(Stored entries)

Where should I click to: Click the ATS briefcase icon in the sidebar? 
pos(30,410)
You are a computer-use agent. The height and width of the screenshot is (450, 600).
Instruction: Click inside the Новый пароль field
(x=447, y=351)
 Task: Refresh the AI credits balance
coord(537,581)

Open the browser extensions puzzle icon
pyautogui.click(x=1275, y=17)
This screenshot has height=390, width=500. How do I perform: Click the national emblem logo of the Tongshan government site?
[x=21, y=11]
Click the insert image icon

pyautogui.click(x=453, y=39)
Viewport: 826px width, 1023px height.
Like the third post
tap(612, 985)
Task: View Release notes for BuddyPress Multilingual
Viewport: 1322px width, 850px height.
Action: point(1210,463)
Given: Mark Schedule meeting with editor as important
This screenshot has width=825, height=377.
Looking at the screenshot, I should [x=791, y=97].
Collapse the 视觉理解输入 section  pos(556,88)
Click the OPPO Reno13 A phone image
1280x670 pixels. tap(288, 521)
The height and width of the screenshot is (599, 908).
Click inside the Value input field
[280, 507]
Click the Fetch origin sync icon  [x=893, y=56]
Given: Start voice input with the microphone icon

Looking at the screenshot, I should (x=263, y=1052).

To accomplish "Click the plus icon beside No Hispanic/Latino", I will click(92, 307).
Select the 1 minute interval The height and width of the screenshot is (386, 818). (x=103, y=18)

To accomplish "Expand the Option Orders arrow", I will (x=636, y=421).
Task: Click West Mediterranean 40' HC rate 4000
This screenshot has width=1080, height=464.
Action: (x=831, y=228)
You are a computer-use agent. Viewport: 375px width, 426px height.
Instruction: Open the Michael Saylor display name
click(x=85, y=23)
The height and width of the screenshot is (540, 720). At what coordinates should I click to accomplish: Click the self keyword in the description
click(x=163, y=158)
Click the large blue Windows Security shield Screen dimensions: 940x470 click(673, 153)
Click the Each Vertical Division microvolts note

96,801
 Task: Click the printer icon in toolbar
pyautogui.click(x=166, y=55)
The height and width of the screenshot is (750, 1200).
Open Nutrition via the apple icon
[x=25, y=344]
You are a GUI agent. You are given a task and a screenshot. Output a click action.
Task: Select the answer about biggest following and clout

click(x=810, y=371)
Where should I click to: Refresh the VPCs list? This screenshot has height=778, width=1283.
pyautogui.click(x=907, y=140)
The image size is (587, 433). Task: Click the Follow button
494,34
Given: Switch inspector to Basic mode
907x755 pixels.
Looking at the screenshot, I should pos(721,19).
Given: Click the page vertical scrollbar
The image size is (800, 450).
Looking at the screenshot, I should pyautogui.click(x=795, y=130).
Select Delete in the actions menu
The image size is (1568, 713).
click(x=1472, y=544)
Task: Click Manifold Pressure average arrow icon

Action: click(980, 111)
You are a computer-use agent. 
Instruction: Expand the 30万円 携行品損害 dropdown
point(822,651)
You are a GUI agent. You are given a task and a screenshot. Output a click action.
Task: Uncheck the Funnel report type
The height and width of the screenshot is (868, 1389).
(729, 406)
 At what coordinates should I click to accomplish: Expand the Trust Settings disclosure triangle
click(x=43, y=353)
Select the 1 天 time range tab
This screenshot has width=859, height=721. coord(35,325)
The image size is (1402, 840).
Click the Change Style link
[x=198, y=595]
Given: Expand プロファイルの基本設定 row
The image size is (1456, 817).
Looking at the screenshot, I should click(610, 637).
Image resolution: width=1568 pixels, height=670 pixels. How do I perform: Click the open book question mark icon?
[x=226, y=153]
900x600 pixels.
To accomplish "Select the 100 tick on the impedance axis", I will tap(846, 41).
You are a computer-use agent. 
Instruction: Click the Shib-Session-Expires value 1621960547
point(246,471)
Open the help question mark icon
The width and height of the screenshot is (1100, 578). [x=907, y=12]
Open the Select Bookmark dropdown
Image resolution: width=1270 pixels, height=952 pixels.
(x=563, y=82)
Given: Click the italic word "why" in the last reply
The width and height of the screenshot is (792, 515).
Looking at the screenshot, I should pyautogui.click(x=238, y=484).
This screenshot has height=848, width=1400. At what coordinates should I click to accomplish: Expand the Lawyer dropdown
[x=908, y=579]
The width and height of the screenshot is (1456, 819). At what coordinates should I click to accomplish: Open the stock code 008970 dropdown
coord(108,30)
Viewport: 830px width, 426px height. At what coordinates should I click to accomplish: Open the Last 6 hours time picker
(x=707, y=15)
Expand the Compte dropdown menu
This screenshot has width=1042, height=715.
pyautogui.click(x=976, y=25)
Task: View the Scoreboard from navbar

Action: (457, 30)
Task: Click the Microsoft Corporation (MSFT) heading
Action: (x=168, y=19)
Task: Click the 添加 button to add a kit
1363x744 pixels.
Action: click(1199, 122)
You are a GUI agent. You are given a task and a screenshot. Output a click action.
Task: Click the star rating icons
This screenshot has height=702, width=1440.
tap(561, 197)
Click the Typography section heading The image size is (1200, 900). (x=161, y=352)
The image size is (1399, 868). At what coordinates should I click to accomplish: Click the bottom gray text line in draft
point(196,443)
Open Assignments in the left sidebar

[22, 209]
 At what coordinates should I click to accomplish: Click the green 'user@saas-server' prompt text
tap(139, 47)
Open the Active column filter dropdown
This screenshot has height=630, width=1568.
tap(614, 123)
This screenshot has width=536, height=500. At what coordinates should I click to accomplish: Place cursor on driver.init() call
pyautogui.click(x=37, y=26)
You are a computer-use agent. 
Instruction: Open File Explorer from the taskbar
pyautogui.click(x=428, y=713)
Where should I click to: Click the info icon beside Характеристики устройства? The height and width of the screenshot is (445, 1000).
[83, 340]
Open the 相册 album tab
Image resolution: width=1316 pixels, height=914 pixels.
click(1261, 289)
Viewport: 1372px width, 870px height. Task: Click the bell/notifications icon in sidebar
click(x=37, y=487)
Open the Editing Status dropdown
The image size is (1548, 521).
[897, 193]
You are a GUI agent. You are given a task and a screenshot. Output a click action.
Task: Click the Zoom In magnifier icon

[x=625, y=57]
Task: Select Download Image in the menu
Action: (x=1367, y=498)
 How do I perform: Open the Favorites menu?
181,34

# Written problem
Count the lines in the data above that contain the word "button", and give only that number.

# Response to the task
2